***** Material for the task *****
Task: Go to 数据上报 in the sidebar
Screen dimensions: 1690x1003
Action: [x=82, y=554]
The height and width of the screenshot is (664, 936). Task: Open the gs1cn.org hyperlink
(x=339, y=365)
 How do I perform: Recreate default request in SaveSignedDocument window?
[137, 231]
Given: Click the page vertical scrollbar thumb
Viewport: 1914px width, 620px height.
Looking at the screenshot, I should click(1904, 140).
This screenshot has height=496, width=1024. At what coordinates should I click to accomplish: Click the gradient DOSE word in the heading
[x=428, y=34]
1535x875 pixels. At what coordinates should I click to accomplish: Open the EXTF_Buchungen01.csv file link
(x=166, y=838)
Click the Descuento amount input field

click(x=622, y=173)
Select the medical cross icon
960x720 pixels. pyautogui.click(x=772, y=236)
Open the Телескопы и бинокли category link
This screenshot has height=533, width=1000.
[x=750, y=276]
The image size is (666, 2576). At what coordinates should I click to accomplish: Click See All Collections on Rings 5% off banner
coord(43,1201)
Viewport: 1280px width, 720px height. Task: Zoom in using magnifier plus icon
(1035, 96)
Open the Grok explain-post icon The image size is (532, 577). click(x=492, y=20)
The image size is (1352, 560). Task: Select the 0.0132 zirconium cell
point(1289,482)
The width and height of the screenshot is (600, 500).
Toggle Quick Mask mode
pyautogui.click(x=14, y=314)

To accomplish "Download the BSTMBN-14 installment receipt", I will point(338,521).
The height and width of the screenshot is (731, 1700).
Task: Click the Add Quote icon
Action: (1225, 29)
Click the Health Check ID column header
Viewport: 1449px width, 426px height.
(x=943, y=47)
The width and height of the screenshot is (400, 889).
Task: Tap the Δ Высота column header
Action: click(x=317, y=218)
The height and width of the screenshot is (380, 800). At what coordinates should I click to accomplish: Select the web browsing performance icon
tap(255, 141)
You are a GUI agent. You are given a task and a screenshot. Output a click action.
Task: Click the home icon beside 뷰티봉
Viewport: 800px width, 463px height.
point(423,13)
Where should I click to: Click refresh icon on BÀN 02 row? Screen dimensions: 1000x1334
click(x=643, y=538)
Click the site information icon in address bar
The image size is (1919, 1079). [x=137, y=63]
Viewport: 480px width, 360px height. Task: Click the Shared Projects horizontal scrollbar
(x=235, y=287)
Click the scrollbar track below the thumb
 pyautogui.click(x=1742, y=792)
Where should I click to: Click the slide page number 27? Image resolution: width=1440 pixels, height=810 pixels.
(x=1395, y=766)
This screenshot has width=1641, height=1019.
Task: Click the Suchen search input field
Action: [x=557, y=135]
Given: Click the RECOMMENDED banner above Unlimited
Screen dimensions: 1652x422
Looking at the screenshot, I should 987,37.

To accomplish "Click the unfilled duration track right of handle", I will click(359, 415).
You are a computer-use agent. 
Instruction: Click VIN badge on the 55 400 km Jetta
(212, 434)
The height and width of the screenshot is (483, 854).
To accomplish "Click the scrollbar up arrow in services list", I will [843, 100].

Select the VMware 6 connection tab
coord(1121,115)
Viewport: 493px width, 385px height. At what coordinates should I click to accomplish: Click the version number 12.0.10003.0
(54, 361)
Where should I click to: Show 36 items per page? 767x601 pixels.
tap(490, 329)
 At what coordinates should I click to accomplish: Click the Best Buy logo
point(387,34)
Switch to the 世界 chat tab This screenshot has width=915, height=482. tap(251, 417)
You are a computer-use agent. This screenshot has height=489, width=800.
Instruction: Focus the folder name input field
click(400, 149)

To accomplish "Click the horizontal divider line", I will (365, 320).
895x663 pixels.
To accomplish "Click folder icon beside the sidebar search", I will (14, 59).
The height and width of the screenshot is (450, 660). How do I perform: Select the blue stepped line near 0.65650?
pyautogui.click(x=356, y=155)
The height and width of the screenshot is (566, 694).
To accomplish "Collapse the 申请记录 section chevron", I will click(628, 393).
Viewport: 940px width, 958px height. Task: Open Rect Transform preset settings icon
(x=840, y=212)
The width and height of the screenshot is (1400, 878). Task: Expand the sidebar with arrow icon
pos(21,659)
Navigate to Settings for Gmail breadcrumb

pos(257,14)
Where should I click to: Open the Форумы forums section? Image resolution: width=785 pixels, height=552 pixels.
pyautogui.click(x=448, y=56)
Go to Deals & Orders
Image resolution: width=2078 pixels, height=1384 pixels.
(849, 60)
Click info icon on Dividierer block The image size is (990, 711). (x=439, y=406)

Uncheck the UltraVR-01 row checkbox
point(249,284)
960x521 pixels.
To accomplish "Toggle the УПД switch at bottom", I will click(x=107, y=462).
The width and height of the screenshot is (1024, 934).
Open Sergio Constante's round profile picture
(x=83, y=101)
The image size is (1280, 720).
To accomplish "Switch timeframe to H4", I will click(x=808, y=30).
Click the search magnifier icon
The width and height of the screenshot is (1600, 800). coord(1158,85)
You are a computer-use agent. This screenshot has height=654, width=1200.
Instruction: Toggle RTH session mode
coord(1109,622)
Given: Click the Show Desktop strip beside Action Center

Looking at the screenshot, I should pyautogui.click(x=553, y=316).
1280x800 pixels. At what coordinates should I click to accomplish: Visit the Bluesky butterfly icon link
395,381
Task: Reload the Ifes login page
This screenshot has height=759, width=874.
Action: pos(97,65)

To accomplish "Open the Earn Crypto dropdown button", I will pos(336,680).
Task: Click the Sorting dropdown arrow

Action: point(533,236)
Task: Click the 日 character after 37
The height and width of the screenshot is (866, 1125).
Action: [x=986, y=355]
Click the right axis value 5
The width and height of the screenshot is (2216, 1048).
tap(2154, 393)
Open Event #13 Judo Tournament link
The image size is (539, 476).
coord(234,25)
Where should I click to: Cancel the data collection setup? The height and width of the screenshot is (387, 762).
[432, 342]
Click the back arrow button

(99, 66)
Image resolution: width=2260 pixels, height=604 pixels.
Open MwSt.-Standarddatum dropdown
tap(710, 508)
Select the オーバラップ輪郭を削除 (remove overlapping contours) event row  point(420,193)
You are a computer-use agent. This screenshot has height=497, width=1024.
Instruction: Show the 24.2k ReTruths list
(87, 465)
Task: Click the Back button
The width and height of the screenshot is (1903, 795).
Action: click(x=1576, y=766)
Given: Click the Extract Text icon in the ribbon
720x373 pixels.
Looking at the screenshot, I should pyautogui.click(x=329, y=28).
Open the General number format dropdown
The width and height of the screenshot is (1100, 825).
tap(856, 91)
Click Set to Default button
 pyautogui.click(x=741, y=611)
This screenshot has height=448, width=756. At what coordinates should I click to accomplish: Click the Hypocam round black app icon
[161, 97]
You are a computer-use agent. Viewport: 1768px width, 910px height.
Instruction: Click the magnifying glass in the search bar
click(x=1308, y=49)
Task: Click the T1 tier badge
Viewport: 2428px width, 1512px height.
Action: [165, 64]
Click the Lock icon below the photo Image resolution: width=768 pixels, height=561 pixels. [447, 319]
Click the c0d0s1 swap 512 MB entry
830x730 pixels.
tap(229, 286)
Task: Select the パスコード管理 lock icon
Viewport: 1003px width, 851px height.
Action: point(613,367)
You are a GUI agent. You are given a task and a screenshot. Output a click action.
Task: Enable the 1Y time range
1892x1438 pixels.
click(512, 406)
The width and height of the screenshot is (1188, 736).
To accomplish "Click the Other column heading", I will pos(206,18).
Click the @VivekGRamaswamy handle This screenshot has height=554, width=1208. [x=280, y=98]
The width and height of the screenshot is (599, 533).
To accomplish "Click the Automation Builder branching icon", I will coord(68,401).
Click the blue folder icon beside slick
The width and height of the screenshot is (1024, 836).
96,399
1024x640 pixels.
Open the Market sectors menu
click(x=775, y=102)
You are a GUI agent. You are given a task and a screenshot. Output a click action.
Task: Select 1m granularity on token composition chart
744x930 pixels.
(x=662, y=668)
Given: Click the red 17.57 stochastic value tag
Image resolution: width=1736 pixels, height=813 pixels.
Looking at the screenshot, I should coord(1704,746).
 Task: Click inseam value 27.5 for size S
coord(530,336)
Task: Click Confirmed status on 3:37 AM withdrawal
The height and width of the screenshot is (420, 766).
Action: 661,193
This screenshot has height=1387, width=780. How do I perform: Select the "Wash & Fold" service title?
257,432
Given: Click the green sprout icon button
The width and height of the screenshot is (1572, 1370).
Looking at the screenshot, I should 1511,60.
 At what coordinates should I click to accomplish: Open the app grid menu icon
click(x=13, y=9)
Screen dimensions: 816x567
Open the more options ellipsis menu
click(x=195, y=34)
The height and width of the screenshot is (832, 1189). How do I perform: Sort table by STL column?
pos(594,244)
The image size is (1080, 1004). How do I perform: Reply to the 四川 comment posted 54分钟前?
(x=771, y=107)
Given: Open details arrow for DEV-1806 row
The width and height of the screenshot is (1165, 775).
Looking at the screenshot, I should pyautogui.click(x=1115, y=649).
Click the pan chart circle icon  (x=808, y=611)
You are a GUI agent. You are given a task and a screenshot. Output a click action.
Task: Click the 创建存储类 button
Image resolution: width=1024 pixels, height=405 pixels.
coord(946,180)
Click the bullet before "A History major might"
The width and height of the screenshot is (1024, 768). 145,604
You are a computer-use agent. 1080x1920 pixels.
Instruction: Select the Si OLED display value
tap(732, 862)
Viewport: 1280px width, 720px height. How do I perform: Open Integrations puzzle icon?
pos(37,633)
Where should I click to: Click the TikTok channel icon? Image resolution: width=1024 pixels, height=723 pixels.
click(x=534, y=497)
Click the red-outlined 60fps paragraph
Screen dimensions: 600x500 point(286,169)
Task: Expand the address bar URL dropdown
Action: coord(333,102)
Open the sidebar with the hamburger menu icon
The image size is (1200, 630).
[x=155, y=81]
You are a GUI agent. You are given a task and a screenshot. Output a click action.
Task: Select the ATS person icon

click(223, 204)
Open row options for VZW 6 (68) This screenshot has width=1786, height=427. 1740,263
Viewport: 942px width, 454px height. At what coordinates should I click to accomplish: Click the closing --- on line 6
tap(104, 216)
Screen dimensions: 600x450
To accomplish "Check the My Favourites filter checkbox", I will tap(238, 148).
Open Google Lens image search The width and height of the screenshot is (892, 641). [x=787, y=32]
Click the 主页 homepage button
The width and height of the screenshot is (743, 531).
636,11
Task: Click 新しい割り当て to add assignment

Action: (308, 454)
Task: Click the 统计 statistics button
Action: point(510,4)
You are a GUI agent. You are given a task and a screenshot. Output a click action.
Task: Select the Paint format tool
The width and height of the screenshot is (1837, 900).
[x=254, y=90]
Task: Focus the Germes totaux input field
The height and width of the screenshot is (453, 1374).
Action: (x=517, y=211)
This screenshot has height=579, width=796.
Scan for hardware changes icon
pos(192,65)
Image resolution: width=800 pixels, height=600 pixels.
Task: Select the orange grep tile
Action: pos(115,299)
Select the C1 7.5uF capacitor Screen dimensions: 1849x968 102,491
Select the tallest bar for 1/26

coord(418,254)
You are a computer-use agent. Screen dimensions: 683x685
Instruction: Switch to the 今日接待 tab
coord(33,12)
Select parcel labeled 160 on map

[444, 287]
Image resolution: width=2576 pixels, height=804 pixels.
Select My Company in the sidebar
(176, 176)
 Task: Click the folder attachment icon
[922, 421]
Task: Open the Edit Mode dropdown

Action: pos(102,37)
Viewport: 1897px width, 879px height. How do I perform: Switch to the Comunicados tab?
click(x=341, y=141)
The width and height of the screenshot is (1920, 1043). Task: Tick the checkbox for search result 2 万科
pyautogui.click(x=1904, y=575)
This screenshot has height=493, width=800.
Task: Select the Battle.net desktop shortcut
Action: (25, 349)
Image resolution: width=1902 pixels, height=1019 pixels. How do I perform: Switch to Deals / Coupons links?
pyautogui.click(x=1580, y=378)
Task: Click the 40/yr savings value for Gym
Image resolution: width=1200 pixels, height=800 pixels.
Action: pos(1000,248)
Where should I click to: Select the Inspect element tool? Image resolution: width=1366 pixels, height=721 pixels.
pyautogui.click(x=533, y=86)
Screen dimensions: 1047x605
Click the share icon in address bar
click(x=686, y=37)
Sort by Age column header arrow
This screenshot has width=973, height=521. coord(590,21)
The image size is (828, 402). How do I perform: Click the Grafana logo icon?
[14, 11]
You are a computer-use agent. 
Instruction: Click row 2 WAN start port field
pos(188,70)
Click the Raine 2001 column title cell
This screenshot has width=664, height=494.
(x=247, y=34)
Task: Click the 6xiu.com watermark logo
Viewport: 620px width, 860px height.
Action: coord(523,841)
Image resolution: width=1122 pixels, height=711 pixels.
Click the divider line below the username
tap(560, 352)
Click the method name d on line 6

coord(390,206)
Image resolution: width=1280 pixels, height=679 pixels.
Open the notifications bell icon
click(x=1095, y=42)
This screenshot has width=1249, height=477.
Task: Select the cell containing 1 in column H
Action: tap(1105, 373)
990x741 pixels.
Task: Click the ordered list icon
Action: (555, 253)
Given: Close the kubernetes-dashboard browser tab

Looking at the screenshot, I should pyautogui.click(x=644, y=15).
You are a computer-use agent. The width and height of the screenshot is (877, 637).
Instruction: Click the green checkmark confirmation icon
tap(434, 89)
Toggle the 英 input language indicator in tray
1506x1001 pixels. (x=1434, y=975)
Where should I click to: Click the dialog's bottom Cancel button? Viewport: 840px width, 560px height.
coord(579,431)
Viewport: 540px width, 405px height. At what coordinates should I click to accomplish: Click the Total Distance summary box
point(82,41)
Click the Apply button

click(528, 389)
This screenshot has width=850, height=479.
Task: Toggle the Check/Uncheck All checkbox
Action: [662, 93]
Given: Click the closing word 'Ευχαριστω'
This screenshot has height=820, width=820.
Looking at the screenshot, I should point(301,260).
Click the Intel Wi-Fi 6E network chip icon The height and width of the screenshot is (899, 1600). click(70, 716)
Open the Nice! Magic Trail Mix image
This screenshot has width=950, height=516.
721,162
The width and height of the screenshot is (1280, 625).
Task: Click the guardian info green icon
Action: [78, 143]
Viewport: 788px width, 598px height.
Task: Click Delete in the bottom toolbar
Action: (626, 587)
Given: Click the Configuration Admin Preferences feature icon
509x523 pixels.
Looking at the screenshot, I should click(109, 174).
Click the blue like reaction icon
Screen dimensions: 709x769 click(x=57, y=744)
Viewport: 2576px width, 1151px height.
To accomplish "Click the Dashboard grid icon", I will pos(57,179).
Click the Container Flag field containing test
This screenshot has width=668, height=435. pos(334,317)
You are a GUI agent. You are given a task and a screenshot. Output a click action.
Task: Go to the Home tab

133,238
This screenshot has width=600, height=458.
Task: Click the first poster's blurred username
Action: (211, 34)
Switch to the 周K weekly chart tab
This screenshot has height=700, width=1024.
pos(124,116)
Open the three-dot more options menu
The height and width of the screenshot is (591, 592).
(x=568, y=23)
*****
▶ _Your assignment_
What you give back should be exactly the lines of the data above from the line with "Screen dimensions: 1047x605" through the line with "Click the Raine 2001 column title cell", both of those included, and nothing more.

▶ _Response_
Screen dimensions: 1047x605
Click the share icon in address bar
click(x=686, y=37)
Sort by Age column header arrow
This screenshot has width=973, height=521. coord(590,21)
The image size is (828, 402). How do I perform: Click the Grafana logo icon?
[14, 11]
You are a computer-use agent. 
Instruction: Click row 2 WAN start port field
pos(188,70)
Click the Raine 2001 column title cell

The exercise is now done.